Sql-server – Aggregation in Outer Apply vs Left Join vs Derived table

execution-planperformancesql serversql-server-2012

Consider the following setup. There are three tables involved #CCP_DETAILS_TEMP,Period and ACTUALS_DETAILS

#CCP_DETAILS_TEMP will have 50000 records, ACTUALS_DETAILS can have 5000000 records and period table will have 2000 records

Index details:

CREATE UNIQUE CLUSTERED INDEX IX_CCP_DETAILS_TEMP
  ON #CCP_DETAILS_TEMP (CCP_DETAILS_SID)

CREATE NONCLUSTERED INDEX IXN_ACTUALS_DETAILS_PERIOD_SID_RS_MODEL_SID_CCP_DETAILS_SID_QUANTITY_INCLUSION
  ON ACTUALS_DETAILS (PERIOD_SID, CCP_DETAILS_SID, RS_MODEL_SID, QUANTITY_INCLUSION)
  INCLUDE( SALES, QUANTITY, DISCOUNT) 

CREATE UNIQUE CLUSTERED INDEX IX_PERIOD
  ON PERIOD (PERIOD_SID)

I have a requirement for which I wrote three different ways to achieve the result. Now I want to know which one is better.
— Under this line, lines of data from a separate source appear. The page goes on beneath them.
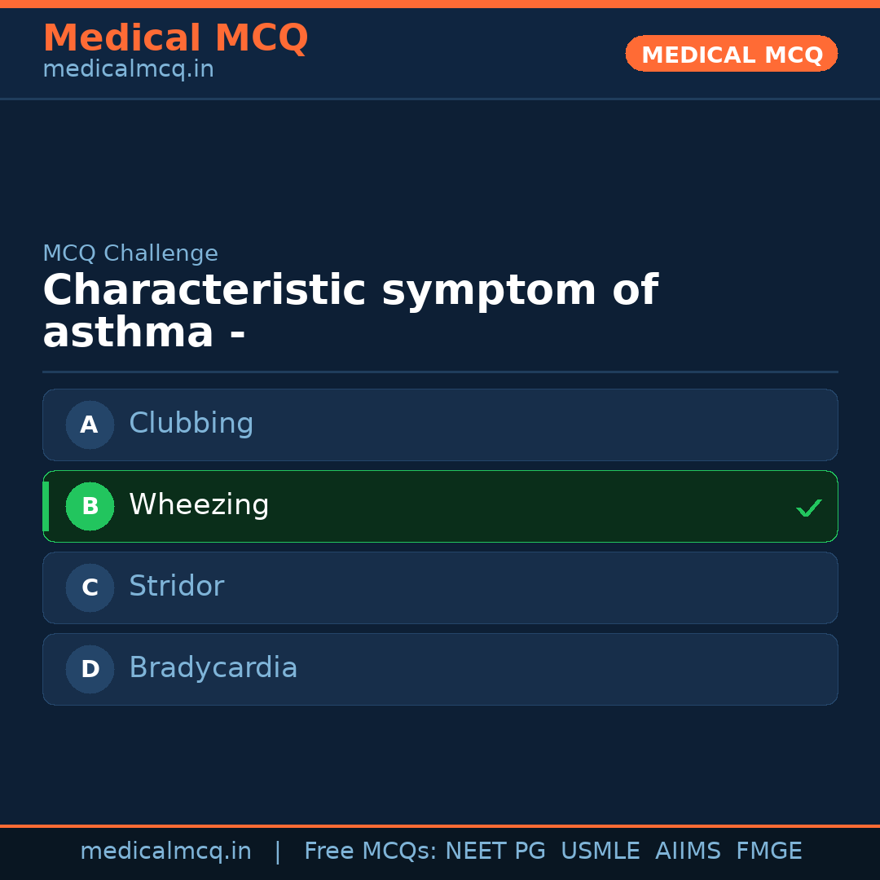Viewport: 880px width, 880px height.
Task: Click the circular B badge icon
Action: click(90, 506)
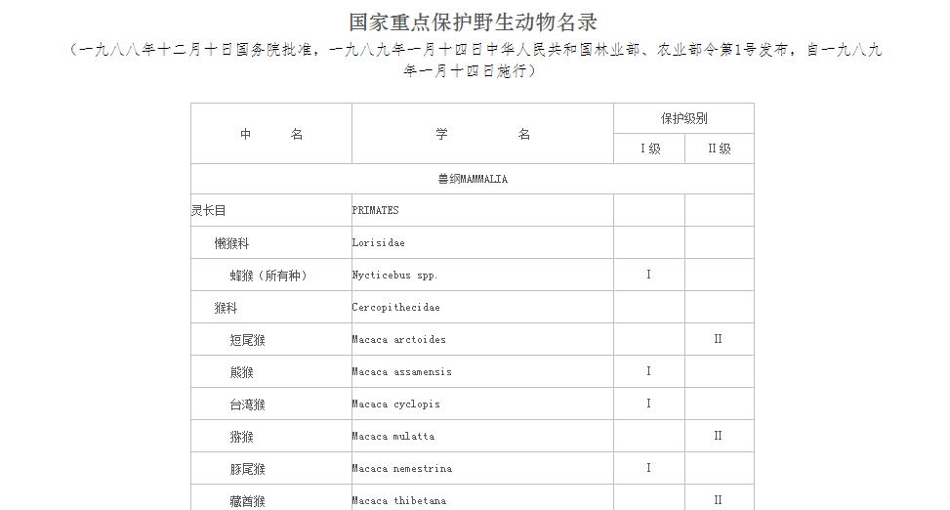
Task: Click the PRIMATES scientific name cell
Action: (483, 210)
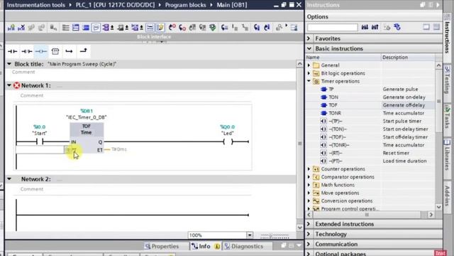Expand the Bit logic operations folder
Screen dimensions: 454x256
(x=309, y=73)
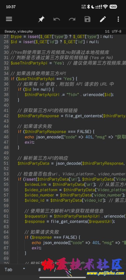The width and height of the screenshot is (126, 280).
Task: Place cursor on the first exit; statement
Action: 30,142
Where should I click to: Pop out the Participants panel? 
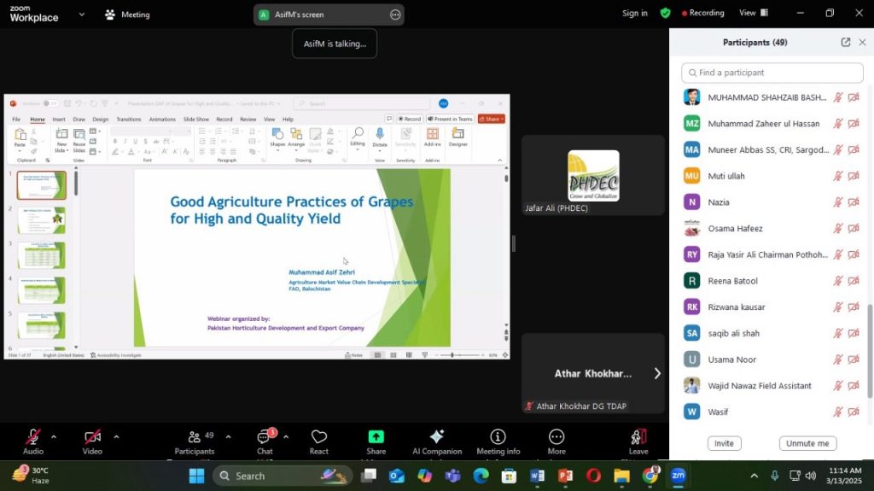(x=845, y=42)
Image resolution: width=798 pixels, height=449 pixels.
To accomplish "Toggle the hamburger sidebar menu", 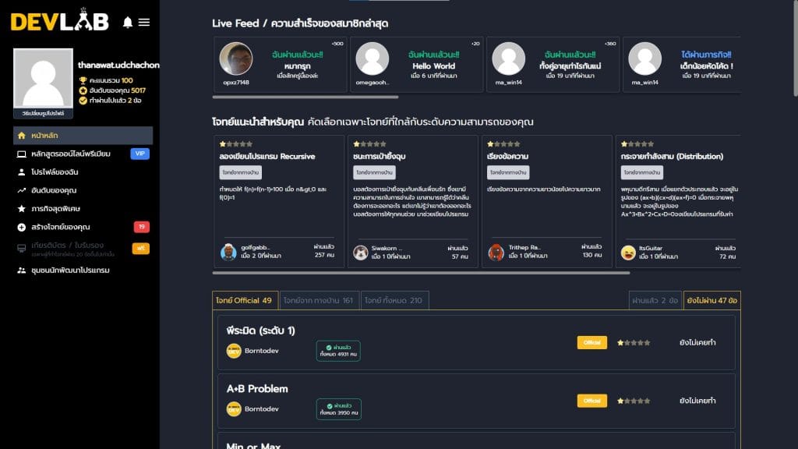I will pos(144,23).

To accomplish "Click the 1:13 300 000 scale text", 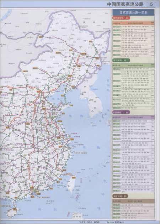I will coord(89,222).

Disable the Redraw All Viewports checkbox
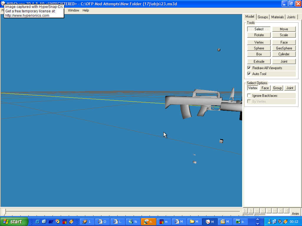click(249, 68)
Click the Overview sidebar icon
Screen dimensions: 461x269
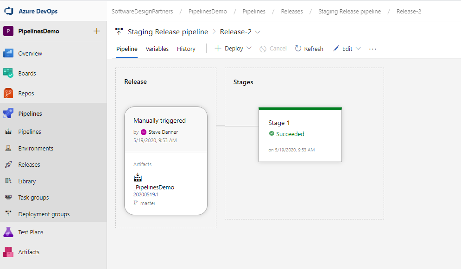click(x=8, y=53)
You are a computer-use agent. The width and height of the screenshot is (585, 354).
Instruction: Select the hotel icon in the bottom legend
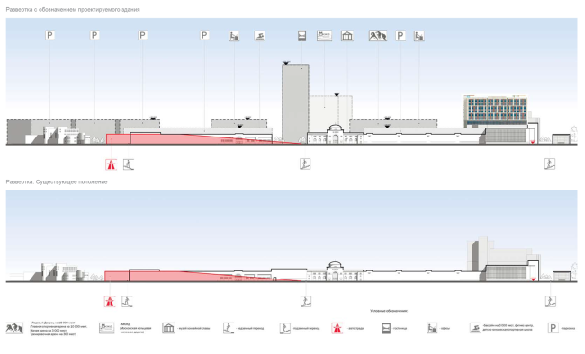click(386, 328)
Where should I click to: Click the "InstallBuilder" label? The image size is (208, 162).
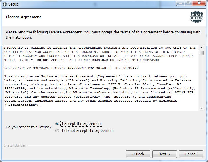point(15,145)
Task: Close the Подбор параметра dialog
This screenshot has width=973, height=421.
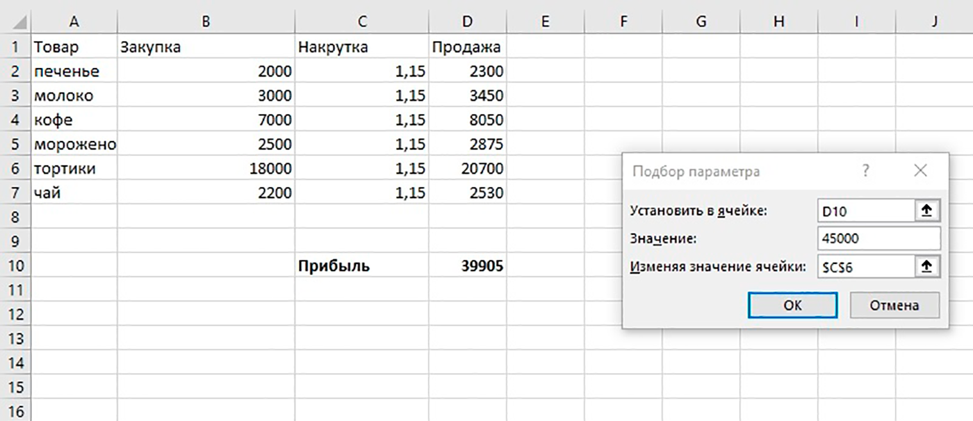Action: [x=921, y=171]
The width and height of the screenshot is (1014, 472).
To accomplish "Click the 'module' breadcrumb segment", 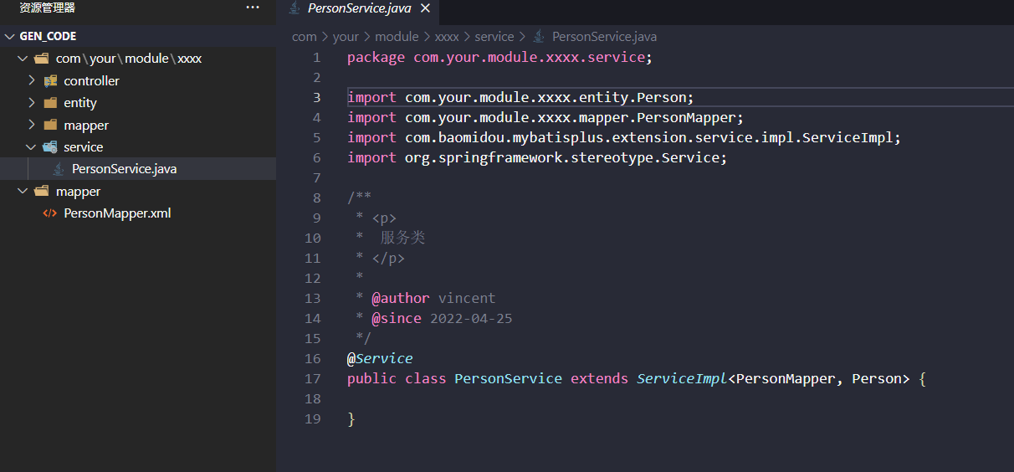I will coord(397,37).
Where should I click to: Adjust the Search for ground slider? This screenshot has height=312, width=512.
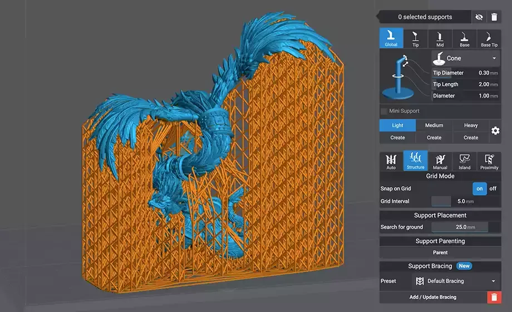(x=460, y=227)
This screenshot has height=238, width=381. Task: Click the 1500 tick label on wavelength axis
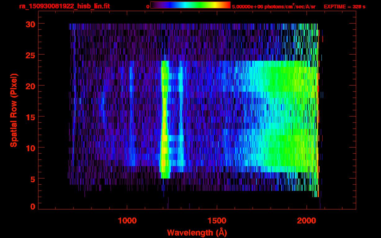pos(217,221)
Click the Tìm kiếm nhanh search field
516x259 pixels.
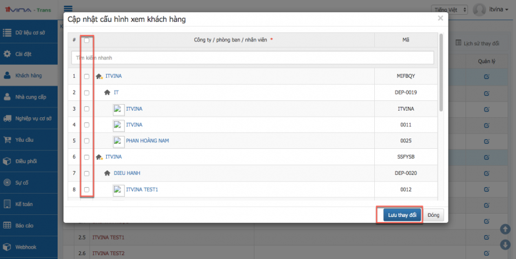[251, 58]
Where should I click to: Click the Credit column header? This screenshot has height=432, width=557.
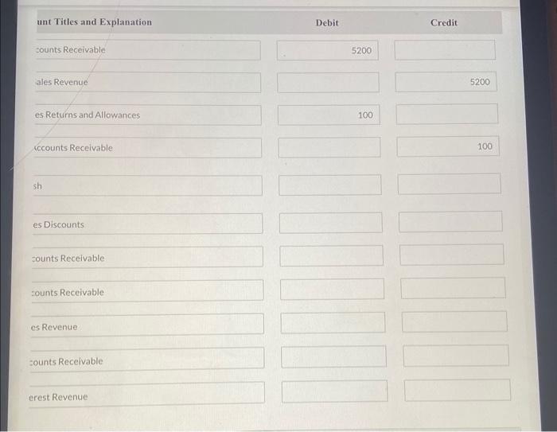tap(444, 23)
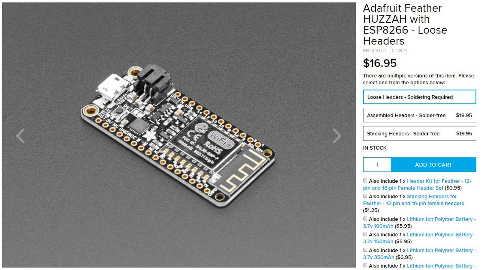Enable the 3.7v 100mAh battery add-on checkbox
The width and height of the screenshot is (484, 270).
(x=365, y=219)
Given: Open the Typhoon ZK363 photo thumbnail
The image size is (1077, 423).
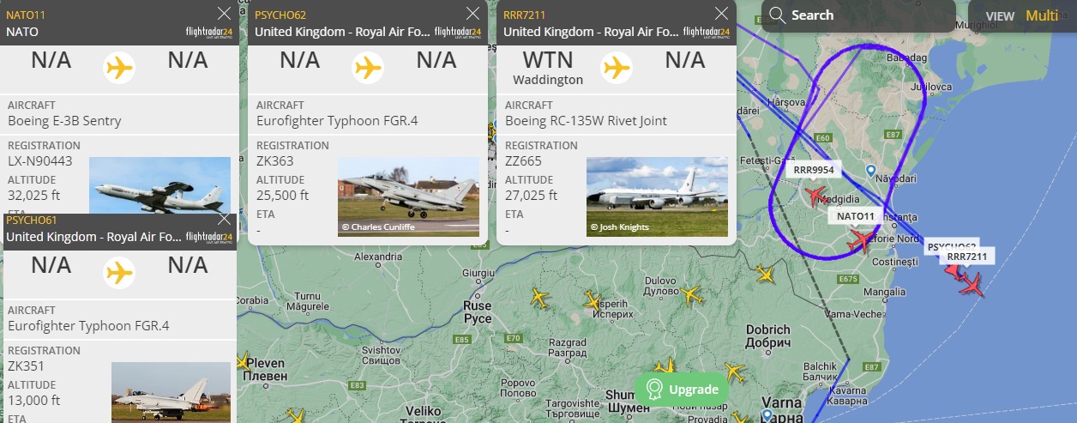Looking at the screenshot, I should 408,196.
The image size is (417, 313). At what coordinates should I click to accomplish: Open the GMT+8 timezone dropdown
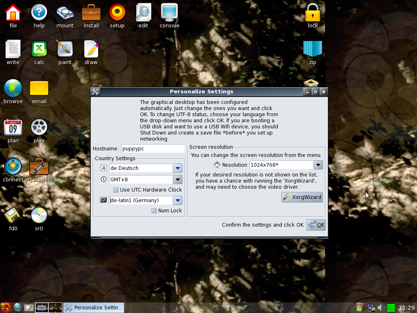[x=178, y=180]
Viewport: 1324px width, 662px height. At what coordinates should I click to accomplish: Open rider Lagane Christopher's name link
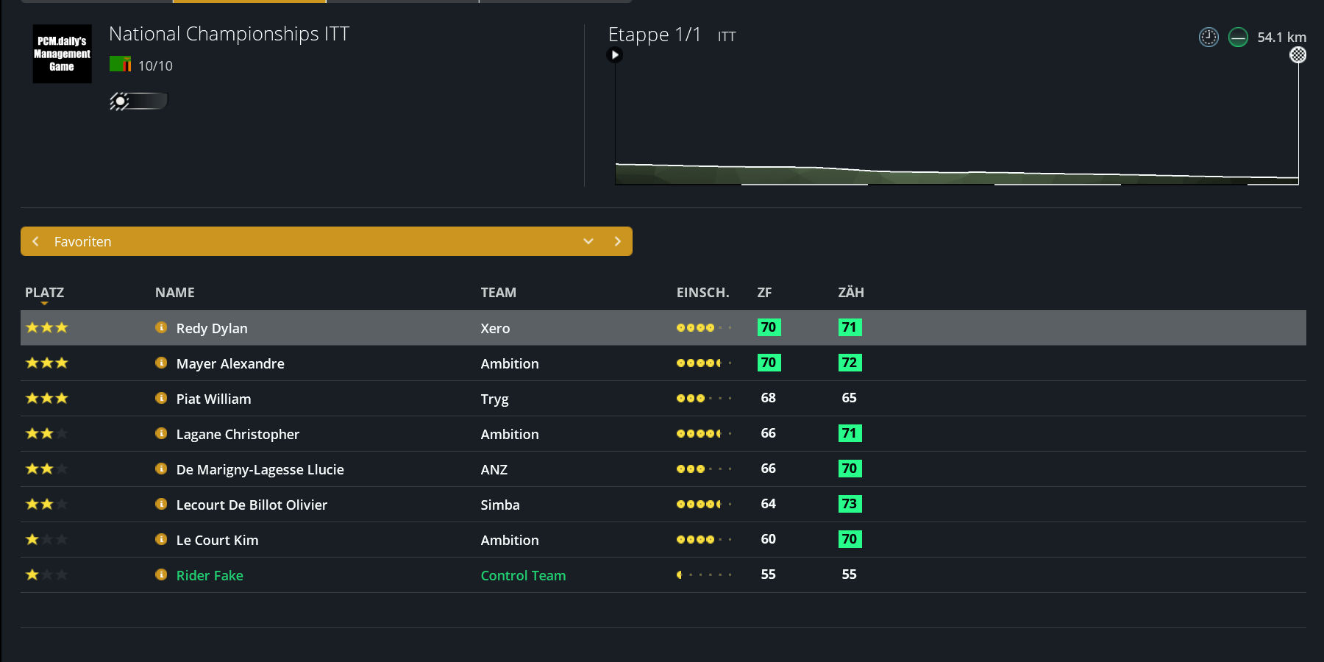238,434
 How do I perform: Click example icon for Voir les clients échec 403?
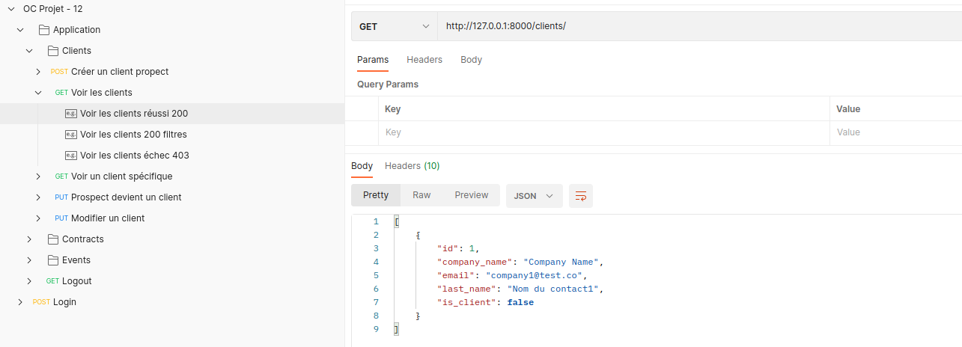click(71, 156)
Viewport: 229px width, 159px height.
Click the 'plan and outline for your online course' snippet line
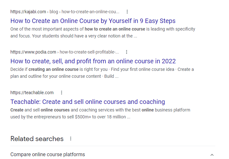coord(64,76)
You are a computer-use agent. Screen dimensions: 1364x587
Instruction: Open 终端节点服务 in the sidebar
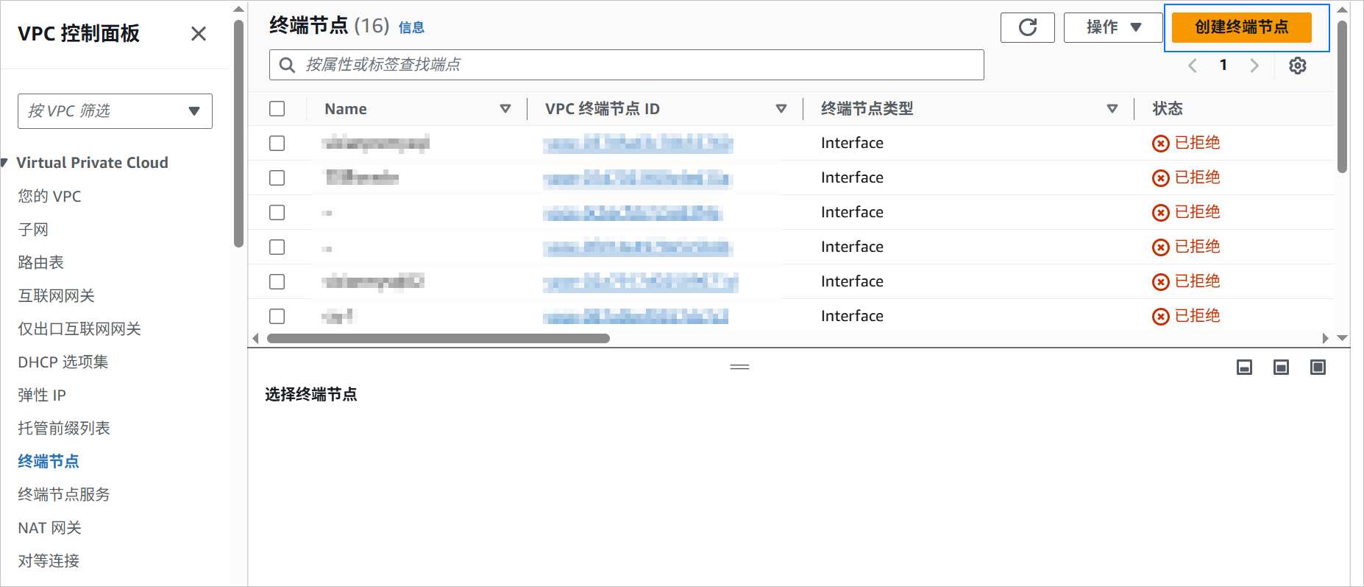(x=64, y=495)
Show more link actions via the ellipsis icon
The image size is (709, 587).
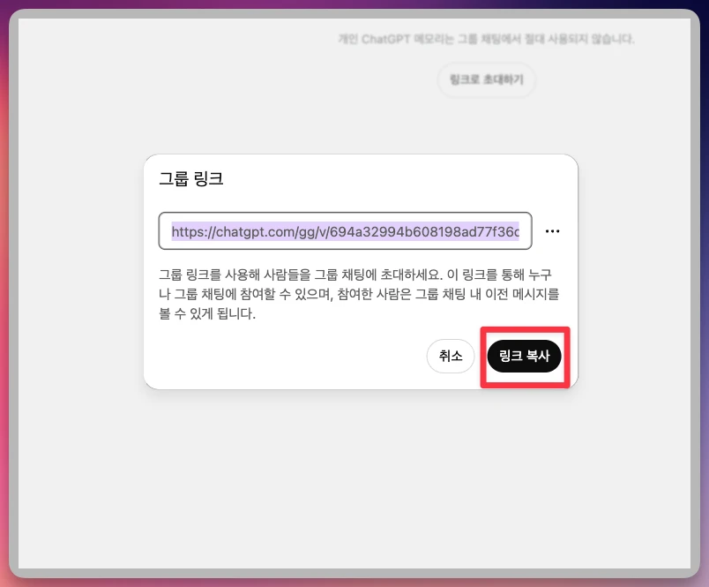click(553, 231)
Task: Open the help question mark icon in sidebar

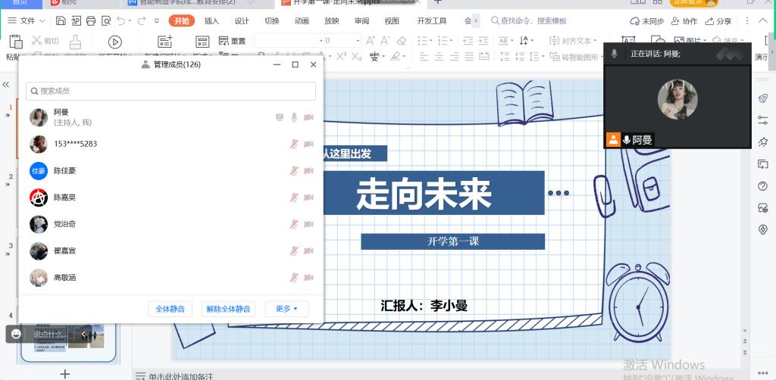Action: [763, 186]
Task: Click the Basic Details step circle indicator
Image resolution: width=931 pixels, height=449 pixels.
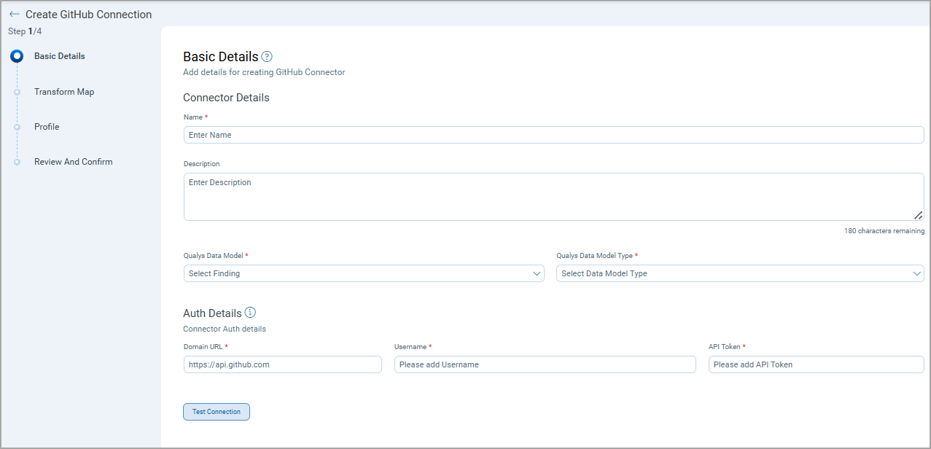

All three queries are running more in more or less in same time. I need some experts advice on which one will perform better. Is there any disadvantage in any of the approach

Approach 1: Outer Apply

Time taken: 4615 Milli Seconds

SELECT c.CCP_DETAILS_SID,
       A.PERIOD_SID,
       SALES,
       QUANTITY
FROM   #CCP_DETAILS_TEMP c
       CROSS JOIN (SELECT PERIOD_SID
                   FROM   BPIGTN_GAL_APP_DEV_ARM..PERIOD
                   WHERE  PERIOD_SID BETWEEN 577 AND 624)A
       OUTER apply (SELECT Sum(SALES),
                           Sum(QUANTITY)
                    FROM   [DBO].[ACTUALS_DETAILS] ad
                    WHERE  a.PERIOD_SID = ad.PERIOD_SID
                           AND ad.CCP_DETAILS_SID = c.CCP_DETAILS_SID
                           AND QUANTITY_INCLUSION = 'Y') oa (sales, quantity)

Query statistics:

Table 'PERIOD'. Scan count 1, logical reads 2, physical reads 0,
read-ahead reads 0, lob logical reads 0, lob physical reads 0, lob
read-ahead reads 0.

Table '#CCP_DETAILS_TEMP'. Scan count 16, logical reads 688, physical
reads 0, read-ahead reads 0, lob logical reads 0, lob physical reads
0, lob read-ahead reads 0.

Table 'Worktable'. Scan count 16, logical reads 807232, physical reads
0, read-ahead reads 0, lob logical reads 0, lob physical reads 0, lob
read-ahead reads 0.

Table 'ACTUALS_DETAILS'. Scan count 1200000, logical reads 3859053,
physical reads 0, read-ahead reads 0, lob logical reads 0, lob
physical reads 0, lob read-ahead reads 0.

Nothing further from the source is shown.